Given exercise >>
Swap "address bar" for "URL bar" throughout the material below, leaving every other word as it is. Leave the pictures out of your version.

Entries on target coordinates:

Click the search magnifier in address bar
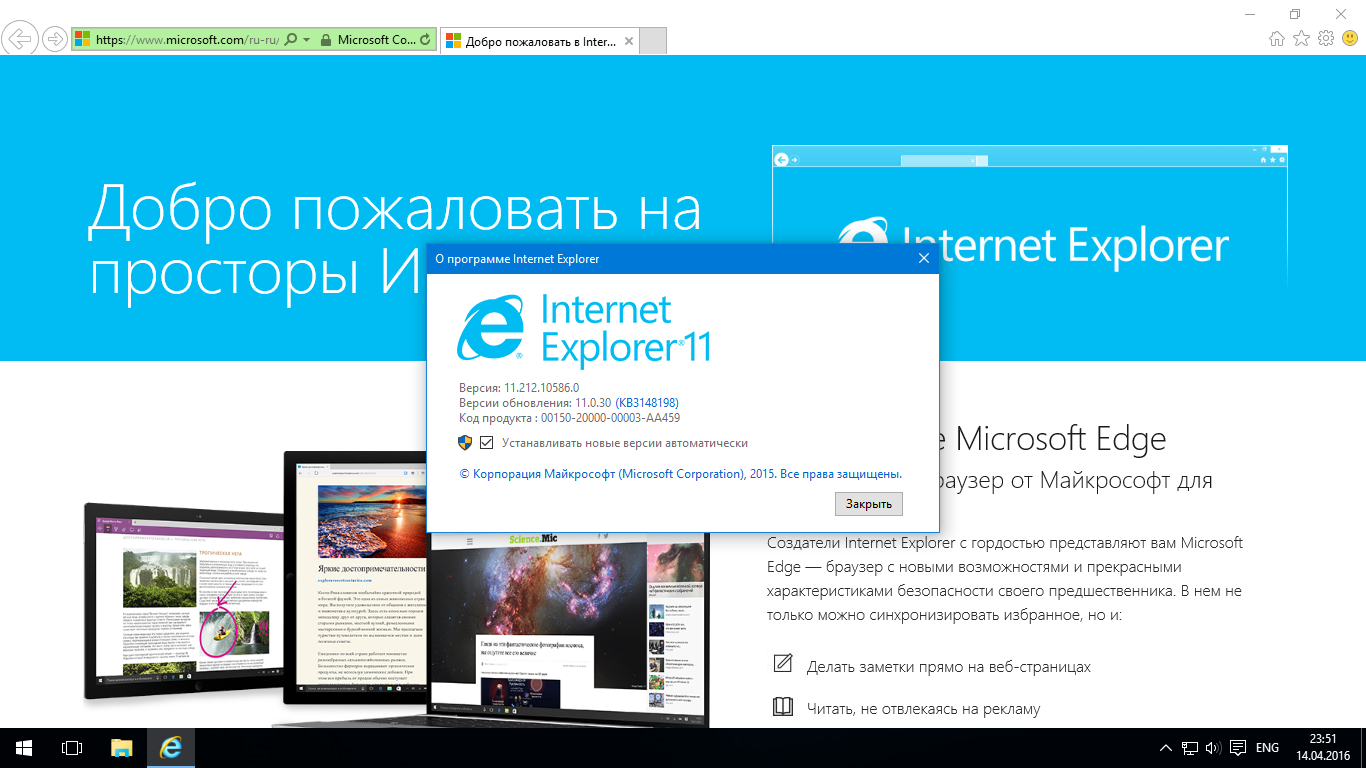This screenshot has width=1366, height=768. [x=291, y=40]
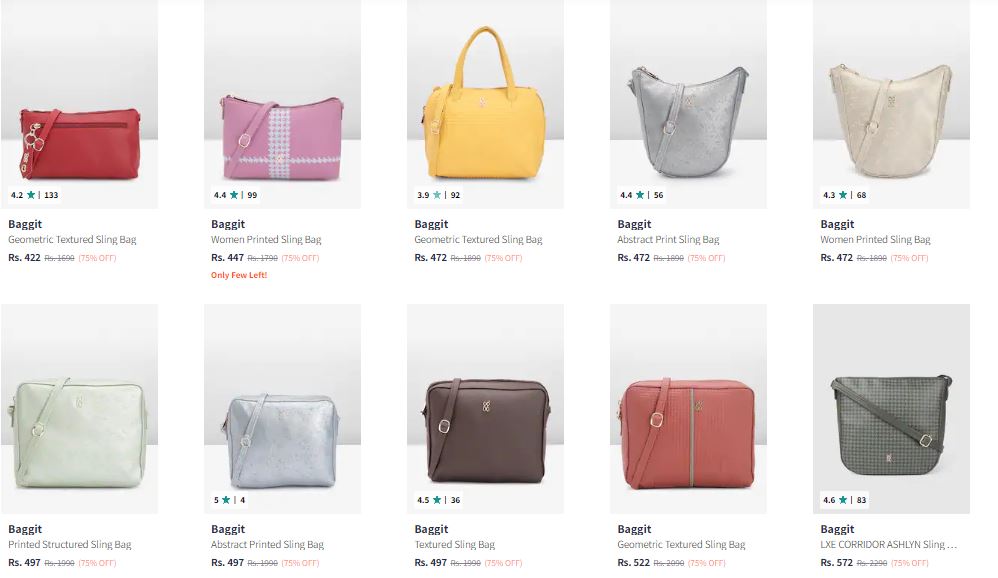The width and height of the screenshot is (998, 578).
Task: Click the 3.9 star rating badge with 92 reviews
Action: tap(439, 195)
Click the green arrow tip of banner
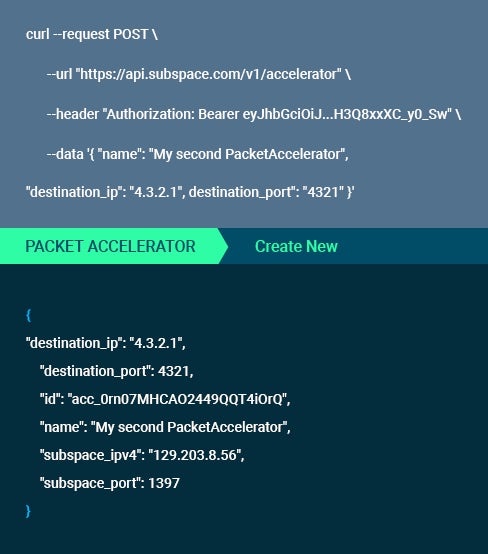Viewport: 488px width, 554px height. 223,246
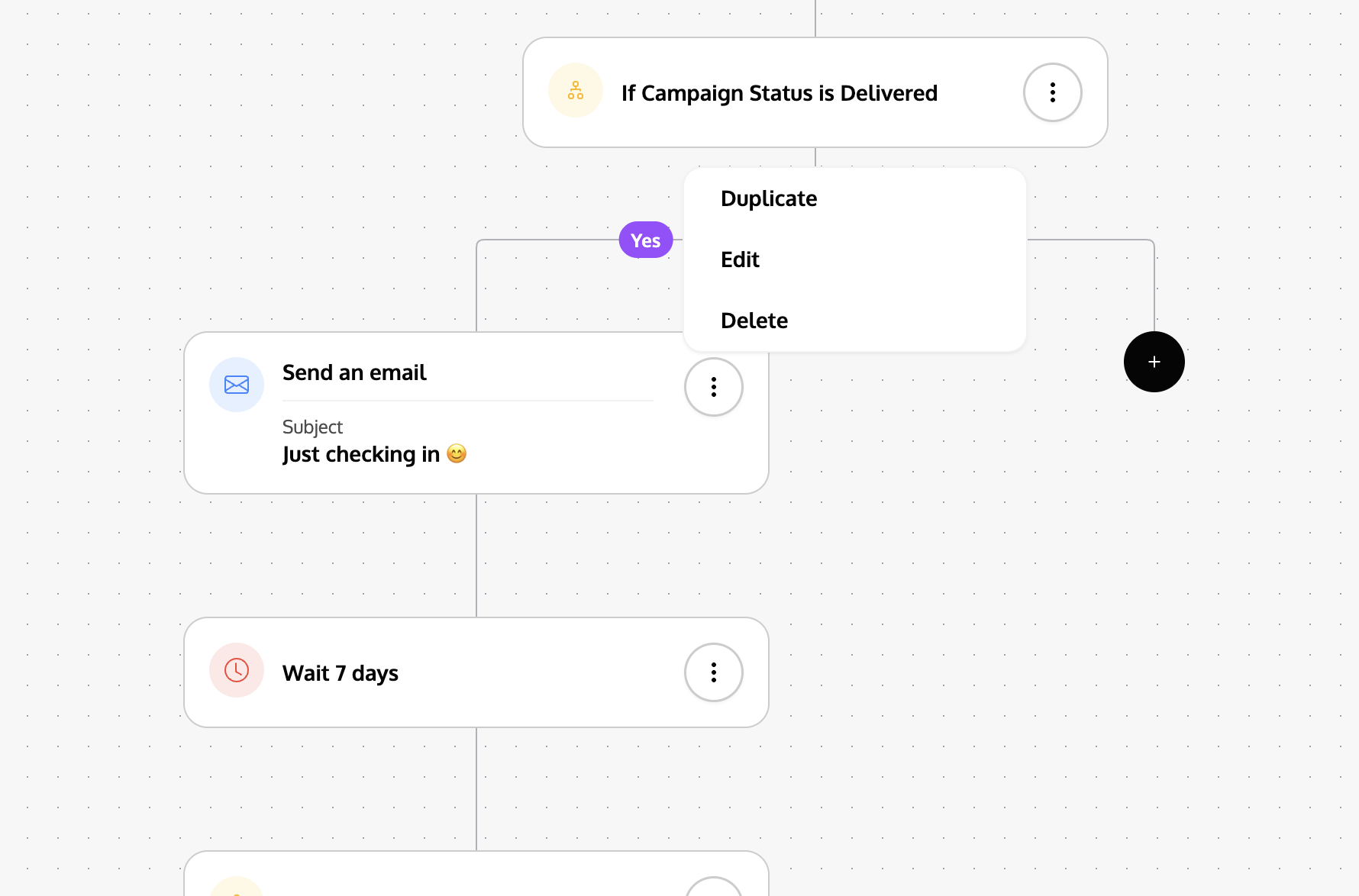Click the partially visible bottom step's menu button
The image size is (1359, 896).
(x=714, y=887)
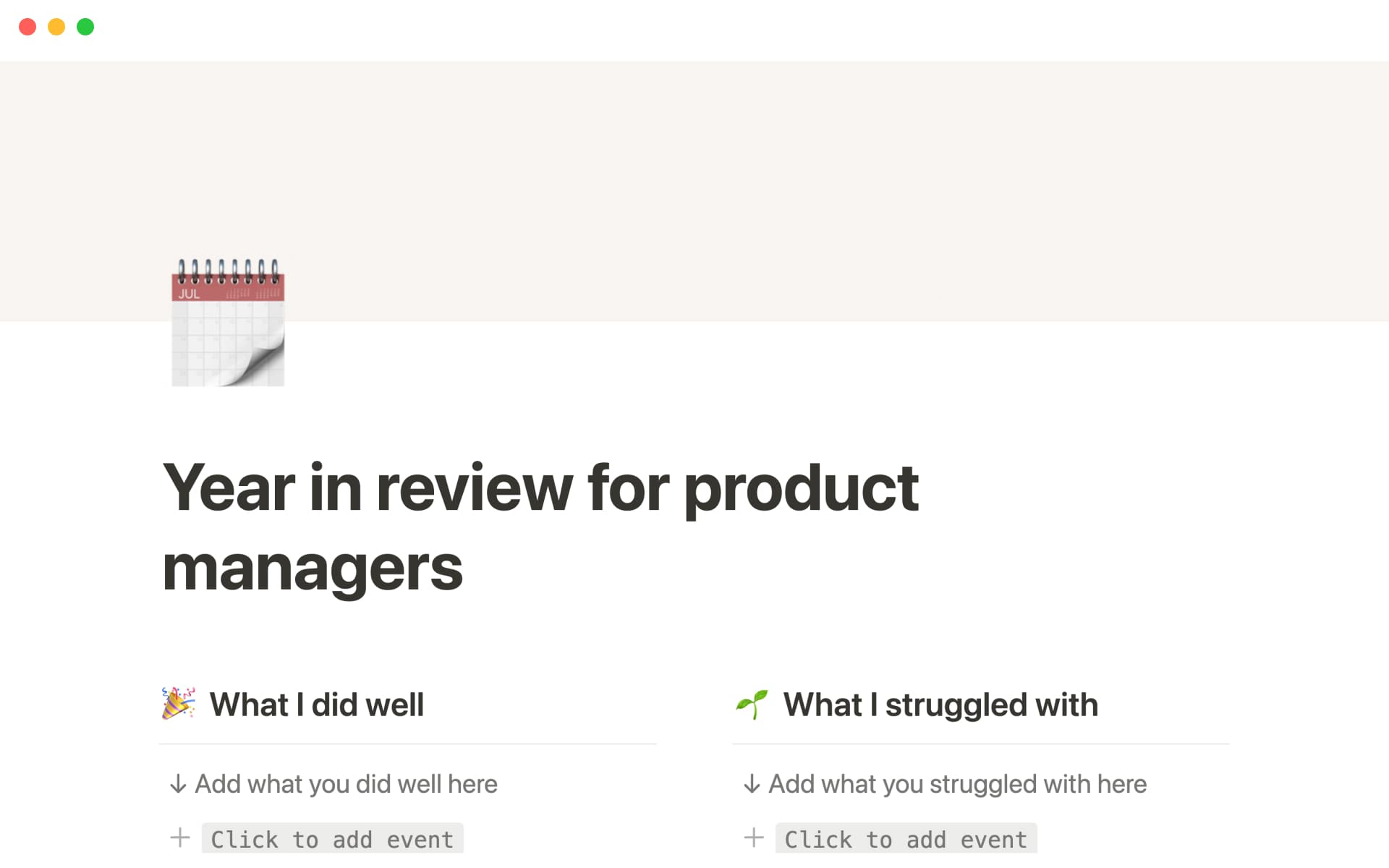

Task output >>
Click the search magnifier in URL bar
This screenshot has width=1366, height=768. [x=291, y=40]
The width and height of the screenshot is (998, 578).
Task: Click the 3.9 star rating badge with 92 reviews
Action: tap(439, 195)
Click the green arrow tip of banner
Viewport: 488px width, 554px height. 223,246
Click the partially visible bottom step's menu button
The image size is (1359, 896).
(x=714, y=887)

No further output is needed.